Fletcher Arrowsmith is the viewpoint character of Arrowsmith, a comic written by Astro City's Kurt Busiek and pencilled by Carlos Pacheco. it is set in World War I, but the war is very different. Arrowsmith's word in many ways resemble's the world of Orson Scott Card's Tales of Alvin Maker, a world like ours, but where magic is real and powerful, where technology and sorcery intermingle. Men, trolls and dragons work together, Ancient Gods and wizards serve, and manipulate, the governnment and armies of man. The countries are the same, yet different, with Gallia and Albion standing in for France and Britain in a brutal war with Prussia.

When the story begins, Fletcher is the teenage son of a blacksmith back in the United States of Columbia when a group of allied flyers come by on a recruiting trip. They're Americans of the Overseas Air Bureau, expatriates who fiy and die for the allies. Only they don't need a Spad to fly. Tiny dragons, called dragonets perch on their shoulders, and they fly alone, the pink glow of magic lighting their feet.

Arrowsmith is mesmerized, not only what they can do, but because these men seem to him like knight-errants, warriors for good in world threatened by the blackest evil. His father is isolationist, suspicious of magic and foreign powers. Rocky the troll, a family friend lived over there and fled to Columbia when his family was killed. He advises Fletcher not to go. But his best friend also feels the romance of war, and signs up. And so, Fletcher does as well, convinced that all that is necessary for evil to triumph is for good men to do nothing.

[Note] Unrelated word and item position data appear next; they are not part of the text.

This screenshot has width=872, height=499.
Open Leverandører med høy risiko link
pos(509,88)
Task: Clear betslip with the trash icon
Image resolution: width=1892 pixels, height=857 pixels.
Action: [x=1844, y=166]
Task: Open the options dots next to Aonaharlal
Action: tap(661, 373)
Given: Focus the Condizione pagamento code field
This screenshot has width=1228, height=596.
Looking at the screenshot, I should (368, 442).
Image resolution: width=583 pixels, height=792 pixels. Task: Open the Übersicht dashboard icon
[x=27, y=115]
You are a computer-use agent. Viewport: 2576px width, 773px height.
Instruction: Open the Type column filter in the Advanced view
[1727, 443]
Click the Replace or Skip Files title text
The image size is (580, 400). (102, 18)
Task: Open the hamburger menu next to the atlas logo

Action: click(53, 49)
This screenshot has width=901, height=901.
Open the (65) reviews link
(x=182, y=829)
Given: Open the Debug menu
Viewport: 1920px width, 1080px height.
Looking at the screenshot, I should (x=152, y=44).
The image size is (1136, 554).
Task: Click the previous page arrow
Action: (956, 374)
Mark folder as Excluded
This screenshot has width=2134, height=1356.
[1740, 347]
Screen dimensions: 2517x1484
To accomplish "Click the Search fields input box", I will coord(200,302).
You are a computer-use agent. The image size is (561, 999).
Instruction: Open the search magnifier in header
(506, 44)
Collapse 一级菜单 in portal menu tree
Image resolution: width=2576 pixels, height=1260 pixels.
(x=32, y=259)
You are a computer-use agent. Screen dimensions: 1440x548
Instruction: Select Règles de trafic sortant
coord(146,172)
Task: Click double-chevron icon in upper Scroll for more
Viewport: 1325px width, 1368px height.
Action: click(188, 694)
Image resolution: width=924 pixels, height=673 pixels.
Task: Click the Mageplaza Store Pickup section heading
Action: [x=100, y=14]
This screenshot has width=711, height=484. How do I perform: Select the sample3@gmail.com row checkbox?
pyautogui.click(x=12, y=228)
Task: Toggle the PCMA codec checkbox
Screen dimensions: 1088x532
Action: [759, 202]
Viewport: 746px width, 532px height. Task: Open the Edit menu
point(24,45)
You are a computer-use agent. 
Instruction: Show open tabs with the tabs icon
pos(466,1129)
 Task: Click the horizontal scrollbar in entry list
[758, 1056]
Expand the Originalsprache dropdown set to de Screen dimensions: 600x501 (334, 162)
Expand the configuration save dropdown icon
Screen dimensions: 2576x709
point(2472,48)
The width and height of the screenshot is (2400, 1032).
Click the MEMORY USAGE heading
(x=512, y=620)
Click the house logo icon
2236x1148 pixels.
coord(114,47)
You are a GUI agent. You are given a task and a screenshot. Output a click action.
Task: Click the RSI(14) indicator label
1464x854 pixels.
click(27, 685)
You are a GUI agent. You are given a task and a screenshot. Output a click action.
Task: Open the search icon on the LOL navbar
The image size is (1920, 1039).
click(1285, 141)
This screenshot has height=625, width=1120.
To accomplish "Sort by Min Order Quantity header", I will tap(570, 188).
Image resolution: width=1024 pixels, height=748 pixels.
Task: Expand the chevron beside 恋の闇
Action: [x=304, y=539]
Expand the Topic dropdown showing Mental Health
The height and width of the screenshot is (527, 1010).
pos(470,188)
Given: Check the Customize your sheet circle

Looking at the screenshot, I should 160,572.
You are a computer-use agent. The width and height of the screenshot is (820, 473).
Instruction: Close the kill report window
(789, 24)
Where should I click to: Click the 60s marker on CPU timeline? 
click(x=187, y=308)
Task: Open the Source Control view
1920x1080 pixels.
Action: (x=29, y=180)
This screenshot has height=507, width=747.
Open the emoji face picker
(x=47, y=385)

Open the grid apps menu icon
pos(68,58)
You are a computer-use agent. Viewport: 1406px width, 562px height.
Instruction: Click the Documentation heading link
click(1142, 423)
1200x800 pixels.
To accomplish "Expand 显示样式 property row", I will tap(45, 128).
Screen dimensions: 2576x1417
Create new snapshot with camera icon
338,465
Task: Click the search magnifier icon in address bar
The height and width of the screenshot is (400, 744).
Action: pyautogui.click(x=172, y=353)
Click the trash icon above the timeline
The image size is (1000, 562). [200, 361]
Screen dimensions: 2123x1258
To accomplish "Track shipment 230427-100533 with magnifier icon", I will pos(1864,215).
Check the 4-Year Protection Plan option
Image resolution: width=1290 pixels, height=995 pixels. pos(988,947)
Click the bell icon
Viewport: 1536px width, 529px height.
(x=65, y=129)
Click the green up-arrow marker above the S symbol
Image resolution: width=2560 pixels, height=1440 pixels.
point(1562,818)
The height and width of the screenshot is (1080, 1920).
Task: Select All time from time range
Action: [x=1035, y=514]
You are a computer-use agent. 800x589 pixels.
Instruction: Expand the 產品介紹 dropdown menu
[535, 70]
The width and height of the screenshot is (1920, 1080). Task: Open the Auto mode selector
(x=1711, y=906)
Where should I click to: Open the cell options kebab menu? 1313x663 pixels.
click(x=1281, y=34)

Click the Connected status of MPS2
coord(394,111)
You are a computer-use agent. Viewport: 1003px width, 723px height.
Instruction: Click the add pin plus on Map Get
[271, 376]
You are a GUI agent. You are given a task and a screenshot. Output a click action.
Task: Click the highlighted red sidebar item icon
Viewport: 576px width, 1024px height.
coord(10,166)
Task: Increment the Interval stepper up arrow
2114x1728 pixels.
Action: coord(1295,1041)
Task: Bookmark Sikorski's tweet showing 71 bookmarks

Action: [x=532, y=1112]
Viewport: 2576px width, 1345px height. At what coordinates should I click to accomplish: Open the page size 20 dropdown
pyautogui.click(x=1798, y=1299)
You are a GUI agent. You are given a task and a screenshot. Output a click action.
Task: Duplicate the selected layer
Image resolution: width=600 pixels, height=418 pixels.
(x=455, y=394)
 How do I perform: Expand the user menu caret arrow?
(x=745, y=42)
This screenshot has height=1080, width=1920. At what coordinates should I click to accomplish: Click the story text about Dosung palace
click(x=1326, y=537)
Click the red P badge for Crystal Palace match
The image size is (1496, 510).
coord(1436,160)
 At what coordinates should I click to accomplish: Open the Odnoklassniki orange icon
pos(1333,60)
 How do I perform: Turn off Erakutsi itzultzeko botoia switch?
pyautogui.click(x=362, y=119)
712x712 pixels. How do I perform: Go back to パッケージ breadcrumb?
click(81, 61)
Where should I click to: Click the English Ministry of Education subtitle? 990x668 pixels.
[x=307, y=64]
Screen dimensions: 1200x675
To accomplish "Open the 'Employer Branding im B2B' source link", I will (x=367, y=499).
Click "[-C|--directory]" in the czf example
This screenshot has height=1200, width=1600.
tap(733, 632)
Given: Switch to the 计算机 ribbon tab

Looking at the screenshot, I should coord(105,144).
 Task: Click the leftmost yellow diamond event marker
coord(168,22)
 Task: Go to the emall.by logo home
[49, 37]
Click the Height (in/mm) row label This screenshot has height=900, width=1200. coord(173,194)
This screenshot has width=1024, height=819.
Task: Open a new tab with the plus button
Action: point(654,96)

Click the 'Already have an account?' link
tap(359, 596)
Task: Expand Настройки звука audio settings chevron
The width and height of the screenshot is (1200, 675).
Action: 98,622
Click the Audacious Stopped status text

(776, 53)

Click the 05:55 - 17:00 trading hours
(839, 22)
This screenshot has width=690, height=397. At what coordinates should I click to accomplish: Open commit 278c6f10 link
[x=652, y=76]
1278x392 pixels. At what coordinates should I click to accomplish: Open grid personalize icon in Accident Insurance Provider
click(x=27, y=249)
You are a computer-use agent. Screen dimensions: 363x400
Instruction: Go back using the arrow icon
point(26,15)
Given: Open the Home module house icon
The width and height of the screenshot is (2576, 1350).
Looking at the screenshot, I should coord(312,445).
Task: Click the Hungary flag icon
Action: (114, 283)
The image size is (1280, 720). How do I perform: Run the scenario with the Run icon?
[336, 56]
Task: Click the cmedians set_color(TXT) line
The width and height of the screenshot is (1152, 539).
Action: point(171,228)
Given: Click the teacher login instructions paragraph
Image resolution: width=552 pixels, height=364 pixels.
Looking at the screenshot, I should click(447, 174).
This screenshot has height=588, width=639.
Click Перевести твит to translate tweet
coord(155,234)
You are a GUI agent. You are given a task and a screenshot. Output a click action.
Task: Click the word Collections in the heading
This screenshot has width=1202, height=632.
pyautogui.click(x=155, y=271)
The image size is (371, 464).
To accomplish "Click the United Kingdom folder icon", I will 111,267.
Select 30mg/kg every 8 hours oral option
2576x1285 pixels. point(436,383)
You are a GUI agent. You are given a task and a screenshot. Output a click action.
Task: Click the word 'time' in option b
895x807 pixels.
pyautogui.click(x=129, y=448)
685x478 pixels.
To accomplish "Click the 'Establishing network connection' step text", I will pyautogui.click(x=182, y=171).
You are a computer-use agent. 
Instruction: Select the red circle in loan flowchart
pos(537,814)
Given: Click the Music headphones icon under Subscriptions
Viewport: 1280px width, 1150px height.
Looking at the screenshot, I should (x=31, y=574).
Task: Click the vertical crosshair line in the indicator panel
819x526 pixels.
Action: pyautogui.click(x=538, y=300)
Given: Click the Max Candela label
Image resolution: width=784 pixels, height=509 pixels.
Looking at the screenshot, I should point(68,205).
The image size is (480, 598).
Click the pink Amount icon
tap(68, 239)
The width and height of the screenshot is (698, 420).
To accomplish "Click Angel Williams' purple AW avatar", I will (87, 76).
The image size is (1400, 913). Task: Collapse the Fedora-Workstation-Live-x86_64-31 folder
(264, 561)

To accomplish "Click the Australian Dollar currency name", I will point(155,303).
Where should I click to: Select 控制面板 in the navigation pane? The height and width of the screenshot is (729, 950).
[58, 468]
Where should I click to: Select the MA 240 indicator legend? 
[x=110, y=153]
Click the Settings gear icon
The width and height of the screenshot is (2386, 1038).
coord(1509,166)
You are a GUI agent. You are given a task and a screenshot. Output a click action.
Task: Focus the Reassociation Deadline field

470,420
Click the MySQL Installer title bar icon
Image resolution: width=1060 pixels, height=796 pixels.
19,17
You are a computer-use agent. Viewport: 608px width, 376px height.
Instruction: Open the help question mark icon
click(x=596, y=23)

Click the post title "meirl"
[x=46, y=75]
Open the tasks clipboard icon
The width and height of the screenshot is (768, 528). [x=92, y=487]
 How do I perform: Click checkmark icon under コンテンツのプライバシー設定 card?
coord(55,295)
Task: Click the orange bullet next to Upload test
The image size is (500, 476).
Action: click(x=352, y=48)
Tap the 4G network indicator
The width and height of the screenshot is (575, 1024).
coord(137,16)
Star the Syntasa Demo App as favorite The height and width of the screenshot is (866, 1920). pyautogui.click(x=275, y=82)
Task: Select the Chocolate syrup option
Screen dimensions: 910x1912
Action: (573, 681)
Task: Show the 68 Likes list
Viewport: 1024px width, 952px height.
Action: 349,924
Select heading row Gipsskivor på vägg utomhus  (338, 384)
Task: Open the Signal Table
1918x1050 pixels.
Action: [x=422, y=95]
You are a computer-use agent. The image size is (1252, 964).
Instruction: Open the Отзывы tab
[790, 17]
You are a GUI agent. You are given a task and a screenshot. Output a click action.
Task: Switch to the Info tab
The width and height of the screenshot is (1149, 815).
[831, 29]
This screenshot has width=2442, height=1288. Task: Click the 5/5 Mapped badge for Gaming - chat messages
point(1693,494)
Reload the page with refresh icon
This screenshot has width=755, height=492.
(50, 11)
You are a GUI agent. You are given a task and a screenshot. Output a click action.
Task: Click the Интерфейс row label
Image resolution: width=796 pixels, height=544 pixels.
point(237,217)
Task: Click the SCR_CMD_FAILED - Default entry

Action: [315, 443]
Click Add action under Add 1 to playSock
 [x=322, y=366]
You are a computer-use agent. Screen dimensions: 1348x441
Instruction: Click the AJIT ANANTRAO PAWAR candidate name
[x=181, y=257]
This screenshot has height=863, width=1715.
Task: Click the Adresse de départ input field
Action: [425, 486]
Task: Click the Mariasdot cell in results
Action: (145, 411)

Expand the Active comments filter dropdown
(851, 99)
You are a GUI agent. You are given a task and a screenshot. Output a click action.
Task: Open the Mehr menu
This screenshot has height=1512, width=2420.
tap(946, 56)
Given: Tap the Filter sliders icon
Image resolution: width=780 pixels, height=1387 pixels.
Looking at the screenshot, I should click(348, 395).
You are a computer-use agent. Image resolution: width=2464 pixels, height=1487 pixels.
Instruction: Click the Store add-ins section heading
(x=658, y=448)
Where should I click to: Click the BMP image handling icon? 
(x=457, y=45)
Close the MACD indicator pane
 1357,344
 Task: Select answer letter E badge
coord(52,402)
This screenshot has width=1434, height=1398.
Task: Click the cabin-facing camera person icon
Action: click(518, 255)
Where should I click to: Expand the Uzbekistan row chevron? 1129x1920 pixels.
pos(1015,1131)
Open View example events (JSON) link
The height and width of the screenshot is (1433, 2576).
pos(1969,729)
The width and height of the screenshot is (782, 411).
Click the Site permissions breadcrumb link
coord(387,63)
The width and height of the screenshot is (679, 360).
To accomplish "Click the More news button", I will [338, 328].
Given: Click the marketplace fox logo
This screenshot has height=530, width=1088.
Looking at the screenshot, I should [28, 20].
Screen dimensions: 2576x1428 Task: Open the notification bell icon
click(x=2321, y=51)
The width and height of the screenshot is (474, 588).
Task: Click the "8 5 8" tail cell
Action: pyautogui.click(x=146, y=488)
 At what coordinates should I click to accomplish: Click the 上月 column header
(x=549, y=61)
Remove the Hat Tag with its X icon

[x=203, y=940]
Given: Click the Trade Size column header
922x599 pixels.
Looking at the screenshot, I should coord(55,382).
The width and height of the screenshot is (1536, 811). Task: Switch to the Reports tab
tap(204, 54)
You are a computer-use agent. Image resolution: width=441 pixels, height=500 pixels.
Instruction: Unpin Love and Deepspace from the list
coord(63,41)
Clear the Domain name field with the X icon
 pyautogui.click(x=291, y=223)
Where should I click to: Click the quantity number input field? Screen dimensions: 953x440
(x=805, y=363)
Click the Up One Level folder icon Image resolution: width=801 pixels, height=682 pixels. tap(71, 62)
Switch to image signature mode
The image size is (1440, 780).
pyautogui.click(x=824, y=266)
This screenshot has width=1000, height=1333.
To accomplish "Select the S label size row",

Military life is not how Fletcher expected. A young boy's illusions quickly fall away in this coming of age story. He finds his first girlfriend, Grace. He gets into brawls. And even more quickly discovers that war is darker and more horrid than anything he can imagine.

The world is beautifully drawn by Pacheco, colorist Alex Sinclair, inker Jesus Merino and Comicraft. The colors flow together, the art always believable and the colors absolutely wonderful. It is a strange mix of technology and the wierd, with dinosaurs transporting modern artillery, where men bond with dragons and fight with both gun and crossbow, as Iron is anathema to magic.

Busiek is one of comic's finest writers, and his skill shows in every issue. Fletcher is likable and real, a good person in way over his head. If you are a comics fan, you owe it yourself to check out this growing story.